We used Eagle River as a center for side trips, the longest of which took us to Denali, Fairbanks, and ultimately to above the Arctic Circle. Wiseman, Alaska is one of the more unique places I have visited. A former Klondike Gold Rush village, it has dwindled down to about two dozen year round residents. The most prominent citizen of Wiseman is Jack Reakoff, a subsistence hunter who also conducts tours to visitors like us. This truly was a visit to a portion of Alaska which is slowly disappearing.


Wiseman is just up the Alaska Highway from Coldfoot, the last truckstop between Fairbanks and Prudhoe Bay. It has the airport we flew into and a dirt lot gas station where the 'ice road' truckers stop for their last indoor toilet for 240 miles.


Above left is the Coldfoot Airport where you can see the Alaska Pipline meandering across the tundra and on the right is the airport office. Below is a panorama of eighteen wheelers at the truck stop.

Our trip to Coldfoot took us by train to Denali National Park. We arrived there on a warm (for Alaska) clear day and impulsively booked a sightseeing flight over Mt. McKinley. We were lucky to do it when we did as we got some good glimpses of the huge mountain before it clouded over for the rest of our trip. 


The main purpose of the Denali stop was for wildlife viewing. It was a eight hour train ride from Anchorage just to get to Denali. There are two types of tour trips through Denali. The first is a 'guided' tour on converted school buses where a tour guide points out wildlife and gives short talks about the park and the area. The second style is an unguided trip which goes a little deeper into the park. In practice, there is little difference between the two. In either case, expect to spend six to eight hours in modest comfort while squinting to see wildlife in the distance.

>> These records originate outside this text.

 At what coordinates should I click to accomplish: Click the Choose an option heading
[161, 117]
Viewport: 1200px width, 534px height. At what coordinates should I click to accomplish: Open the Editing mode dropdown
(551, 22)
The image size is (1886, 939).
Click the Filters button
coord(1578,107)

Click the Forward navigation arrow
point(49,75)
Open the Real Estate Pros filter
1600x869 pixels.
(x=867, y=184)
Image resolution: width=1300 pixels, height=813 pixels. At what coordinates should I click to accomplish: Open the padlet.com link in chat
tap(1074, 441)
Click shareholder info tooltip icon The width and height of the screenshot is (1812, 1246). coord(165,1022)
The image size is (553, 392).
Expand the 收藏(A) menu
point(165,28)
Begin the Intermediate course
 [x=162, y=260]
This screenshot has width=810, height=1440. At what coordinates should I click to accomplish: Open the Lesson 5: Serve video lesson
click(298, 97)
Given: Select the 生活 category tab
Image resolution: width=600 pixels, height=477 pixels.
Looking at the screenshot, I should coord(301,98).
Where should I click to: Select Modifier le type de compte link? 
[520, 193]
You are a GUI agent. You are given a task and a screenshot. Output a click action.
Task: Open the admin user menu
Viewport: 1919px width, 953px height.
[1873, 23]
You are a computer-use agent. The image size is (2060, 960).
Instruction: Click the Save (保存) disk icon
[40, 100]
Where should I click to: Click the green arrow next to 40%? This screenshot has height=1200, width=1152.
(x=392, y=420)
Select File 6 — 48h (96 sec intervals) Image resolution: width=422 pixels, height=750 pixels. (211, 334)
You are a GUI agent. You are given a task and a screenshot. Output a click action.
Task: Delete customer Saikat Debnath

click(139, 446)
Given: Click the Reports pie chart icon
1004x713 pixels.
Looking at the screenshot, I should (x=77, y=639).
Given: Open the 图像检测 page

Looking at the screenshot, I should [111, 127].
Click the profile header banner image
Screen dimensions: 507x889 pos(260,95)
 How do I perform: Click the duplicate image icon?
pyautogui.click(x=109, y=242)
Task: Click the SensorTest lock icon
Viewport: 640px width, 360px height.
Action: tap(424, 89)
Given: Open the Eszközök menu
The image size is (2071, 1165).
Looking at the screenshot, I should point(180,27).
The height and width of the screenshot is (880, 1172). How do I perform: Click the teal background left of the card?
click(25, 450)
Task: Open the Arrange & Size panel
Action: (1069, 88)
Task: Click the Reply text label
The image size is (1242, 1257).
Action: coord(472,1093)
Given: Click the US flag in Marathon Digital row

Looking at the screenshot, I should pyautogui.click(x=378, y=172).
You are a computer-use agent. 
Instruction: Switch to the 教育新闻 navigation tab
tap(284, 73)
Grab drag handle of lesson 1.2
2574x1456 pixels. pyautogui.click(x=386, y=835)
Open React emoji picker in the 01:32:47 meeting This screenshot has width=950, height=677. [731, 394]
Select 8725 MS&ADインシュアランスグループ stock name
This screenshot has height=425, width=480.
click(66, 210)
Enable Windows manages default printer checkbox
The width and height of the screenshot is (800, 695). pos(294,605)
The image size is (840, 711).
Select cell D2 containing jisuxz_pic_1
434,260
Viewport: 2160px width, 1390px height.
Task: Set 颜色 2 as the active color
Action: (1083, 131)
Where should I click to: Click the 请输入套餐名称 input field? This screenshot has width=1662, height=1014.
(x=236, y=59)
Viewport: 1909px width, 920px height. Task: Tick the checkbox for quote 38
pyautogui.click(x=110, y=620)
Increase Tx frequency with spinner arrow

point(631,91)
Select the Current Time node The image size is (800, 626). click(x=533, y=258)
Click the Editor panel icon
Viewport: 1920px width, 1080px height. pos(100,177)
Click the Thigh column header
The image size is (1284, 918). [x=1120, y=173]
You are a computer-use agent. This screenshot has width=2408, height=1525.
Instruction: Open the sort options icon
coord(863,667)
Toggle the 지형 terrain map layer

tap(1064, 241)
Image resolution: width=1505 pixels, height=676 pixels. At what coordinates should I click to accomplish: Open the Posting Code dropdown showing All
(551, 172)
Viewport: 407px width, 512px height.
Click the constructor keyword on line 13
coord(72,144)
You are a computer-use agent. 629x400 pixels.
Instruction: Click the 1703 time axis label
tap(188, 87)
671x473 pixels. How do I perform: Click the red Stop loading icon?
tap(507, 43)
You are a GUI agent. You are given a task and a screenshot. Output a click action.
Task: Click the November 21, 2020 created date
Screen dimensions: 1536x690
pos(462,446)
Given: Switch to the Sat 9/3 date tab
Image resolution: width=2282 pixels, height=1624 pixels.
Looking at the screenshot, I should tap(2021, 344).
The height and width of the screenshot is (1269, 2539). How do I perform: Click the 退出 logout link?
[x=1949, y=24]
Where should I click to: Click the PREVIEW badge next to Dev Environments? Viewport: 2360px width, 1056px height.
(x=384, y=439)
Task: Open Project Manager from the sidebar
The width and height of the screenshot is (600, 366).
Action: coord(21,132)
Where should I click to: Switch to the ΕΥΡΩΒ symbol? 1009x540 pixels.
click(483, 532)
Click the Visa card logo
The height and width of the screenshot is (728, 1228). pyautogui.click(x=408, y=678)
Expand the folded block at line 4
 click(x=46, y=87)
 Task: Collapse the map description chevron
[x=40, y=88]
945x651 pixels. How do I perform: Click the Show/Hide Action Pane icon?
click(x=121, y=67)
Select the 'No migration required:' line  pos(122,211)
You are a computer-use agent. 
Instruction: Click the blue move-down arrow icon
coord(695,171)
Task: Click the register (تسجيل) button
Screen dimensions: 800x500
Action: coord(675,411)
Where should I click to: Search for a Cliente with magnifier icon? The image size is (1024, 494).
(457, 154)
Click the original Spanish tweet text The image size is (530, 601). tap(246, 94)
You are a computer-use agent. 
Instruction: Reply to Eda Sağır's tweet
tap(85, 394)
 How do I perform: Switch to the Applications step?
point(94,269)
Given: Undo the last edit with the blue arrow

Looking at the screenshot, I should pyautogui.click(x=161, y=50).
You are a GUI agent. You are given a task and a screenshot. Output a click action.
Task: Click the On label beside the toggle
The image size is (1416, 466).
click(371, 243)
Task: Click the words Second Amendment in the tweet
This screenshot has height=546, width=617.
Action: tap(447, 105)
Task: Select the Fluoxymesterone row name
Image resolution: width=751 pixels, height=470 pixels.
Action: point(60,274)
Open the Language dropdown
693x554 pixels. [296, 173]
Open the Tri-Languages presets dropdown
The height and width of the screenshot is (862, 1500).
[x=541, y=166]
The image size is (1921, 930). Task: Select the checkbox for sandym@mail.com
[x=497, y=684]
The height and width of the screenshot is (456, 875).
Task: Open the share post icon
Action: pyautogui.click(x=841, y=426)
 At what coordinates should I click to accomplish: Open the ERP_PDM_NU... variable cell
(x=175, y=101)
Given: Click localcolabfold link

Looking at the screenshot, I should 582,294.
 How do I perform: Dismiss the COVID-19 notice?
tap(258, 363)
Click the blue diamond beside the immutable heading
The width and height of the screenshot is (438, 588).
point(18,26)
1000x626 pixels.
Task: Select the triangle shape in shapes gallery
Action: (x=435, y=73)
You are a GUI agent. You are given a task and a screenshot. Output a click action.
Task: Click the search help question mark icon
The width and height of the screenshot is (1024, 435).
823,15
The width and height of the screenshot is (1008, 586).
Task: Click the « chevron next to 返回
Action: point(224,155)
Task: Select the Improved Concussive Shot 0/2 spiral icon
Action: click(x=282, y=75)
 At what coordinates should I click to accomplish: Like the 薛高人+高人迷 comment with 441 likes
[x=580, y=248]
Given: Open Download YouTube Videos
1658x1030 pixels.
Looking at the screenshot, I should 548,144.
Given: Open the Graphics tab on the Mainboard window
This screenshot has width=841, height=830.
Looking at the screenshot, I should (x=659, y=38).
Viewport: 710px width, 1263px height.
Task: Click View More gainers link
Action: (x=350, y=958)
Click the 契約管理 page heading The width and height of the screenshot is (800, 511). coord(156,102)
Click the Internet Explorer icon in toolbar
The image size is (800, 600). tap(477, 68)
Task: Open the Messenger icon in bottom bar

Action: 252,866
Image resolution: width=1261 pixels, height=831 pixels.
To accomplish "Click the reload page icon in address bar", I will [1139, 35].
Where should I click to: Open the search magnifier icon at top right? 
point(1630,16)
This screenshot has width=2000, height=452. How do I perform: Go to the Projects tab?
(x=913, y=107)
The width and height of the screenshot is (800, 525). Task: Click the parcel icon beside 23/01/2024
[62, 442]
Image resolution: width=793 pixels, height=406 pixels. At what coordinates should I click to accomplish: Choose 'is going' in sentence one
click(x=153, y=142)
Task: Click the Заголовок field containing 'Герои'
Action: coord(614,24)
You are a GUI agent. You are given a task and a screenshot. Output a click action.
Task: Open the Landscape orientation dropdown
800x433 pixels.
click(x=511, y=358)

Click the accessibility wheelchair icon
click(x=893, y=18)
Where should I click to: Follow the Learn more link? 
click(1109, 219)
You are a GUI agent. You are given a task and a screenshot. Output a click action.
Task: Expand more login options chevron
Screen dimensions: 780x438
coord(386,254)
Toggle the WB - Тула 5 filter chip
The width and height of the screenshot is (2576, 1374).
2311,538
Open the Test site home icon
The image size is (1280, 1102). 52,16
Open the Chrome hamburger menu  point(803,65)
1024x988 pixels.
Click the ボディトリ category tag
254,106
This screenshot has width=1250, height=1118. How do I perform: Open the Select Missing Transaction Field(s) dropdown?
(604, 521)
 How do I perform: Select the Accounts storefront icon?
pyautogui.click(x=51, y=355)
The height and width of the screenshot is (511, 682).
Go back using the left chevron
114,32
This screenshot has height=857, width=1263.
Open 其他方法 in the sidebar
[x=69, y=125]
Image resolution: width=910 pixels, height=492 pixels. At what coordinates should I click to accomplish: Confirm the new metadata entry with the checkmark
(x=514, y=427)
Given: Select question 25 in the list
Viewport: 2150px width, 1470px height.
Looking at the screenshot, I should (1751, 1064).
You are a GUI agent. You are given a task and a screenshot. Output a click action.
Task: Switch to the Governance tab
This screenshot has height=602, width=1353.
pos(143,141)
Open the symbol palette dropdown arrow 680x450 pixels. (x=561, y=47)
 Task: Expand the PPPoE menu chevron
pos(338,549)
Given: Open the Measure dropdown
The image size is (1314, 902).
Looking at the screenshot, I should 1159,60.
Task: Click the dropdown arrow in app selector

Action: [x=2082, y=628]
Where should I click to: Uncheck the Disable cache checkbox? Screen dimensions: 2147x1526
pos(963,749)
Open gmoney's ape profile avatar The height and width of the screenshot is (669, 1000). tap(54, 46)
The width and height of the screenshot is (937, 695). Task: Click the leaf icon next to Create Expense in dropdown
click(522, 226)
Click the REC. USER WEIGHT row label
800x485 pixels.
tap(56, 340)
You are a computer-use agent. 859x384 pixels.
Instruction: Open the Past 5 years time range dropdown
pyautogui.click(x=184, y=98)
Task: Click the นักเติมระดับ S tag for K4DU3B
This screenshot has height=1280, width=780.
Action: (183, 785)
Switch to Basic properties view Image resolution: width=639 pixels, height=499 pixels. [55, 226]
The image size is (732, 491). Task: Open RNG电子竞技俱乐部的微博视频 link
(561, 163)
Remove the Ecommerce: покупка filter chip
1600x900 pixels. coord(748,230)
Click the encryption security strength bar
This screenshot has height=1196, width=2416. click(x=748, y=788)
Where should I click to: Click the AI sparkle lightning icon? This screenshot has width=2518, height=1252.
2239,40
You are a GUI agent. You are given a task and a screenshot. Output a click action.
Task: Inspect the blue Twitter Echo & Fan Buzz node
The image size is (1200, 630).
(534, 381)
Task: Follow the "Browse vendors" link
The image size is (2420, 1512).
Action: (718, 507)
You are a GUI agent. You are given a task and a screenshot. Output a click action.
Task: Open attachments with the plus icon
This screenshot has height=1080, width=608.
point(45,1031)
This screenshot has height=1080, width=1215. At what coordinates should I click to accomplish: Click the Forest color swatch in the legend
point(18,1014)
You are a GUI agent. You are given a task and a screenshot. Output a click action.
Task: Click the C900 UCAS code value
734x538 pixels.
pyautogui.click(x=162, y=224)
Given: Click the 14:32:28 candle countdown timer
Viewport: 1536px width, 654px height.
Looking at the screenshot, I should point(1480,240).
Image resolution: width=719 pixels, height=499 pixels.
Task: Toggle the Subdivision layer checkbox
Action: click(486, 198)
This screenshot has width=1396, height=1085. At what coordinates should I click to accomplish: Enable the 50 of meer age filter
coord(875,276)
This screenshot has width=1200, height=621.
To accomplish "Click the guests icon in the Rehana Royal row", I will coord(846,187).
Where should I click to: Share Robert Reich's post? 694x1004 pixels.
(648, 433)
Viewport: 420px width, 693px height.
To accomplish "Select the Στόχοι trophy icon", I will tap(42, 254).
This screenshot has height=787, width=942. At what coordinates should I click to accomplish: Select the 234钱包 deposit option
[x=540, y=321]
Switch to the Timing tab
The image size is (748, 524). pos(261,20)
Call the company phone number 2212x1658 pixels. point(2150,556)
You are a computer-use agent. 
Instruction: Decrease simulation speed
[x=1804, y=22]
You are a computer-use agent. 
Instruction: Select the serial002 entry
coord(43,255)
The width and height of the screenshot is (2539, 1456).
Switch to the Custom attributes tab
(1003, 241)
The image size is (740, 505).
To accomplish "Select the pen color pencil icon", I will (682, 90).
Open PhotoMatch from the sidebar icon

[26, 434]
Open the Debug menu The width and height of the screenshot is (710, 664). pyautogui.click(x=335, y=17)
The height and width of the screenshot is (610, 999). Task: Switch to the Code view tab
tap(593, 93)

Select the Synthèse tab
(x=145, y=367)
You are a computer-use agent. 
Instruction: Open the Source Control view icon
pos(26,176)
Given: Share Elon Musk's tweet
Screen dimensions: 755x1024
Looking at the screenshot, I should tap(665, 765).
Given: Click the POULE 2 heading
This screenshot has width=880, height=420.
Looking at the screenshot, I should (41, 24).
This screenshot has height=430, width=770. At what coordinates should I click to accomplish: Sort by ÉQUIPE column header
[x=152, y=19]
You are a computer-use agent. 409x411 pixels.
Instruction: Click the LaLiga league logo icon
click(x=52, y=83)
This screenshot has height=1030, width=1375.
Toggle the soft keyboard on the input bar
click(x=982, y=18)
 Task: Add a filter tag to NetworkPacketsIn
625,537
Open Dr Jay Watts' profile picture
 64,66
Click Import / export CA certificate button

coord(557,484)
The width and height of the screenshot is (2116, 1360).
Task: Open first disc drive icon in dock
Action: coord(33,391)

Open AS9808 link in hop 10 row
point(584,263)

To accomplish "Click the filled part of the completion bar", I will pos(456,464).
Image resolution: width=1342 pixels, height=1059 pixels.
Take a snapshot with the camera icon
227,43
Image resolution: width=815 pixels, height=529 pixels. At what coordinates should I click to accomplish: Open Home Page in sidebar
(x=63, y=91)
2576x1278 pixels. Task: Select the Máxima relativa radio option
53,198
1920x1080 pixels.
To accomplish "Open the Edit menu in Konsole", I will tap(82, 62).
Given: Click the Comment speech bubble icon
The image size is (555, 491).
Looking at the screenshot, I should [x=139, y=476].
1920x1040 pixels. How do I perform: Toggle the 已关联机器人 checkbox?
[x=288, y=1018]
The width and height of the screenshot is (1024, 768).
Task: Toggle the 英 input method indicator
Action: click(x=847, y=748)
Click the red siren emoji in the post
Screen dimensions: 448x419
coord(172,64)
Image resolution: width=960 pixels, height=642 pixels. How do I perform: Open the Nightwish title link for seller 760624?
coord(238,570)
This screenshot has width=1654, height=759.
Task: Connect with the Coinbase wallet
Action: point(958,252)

The biggest realization about Denali is how vast the park is and how sparse the inhabitants are. Between the two days we did manage to see all of what is called the Big Five, bears, moose, sheep, caribou, and wolves. Of these, wolves are the rarest but we did see one roaming on a distant river bank. An Alaskan resident we later met was furious because she has been to to Denali many times and never seen a wolf although she recognized the site where we saw it.



The hotel we stayed at in Denali was affiliated with Royal Caribbean Cruises which seemingly only rents to people over the age of 80. Rather than do the atrocious sounding dinner theater, we took a shuttle bus into Healy where we found a great brew pub. Healy is also the last town Chris Chandless stopped in before the went on his ill-fated Into The Wild hike. The bus where he spent his last four months is less than 20 miles out of town. And the replica of the bus used for the Sean Penn directed movie is on the grounds of the 49th State Brewery.


The central Alaska region truly is still an untamed area full of colorful people, beautiful scenery and incredible wildlife. You owe it to yourself to see it on your own.

Check out more photos of Denali and Coldfoot.

1 comment:

Michigoose said...

Wow--this is great! I saw four of the big five (no wolves. . . now that I think about it, I've never seen a wolf) in Yellowstone and was somewhat surprised at how much different it feels to see them on their own turf. Looks like you guys had a great time, and the picture of Mt McKinley/Denali is stunning.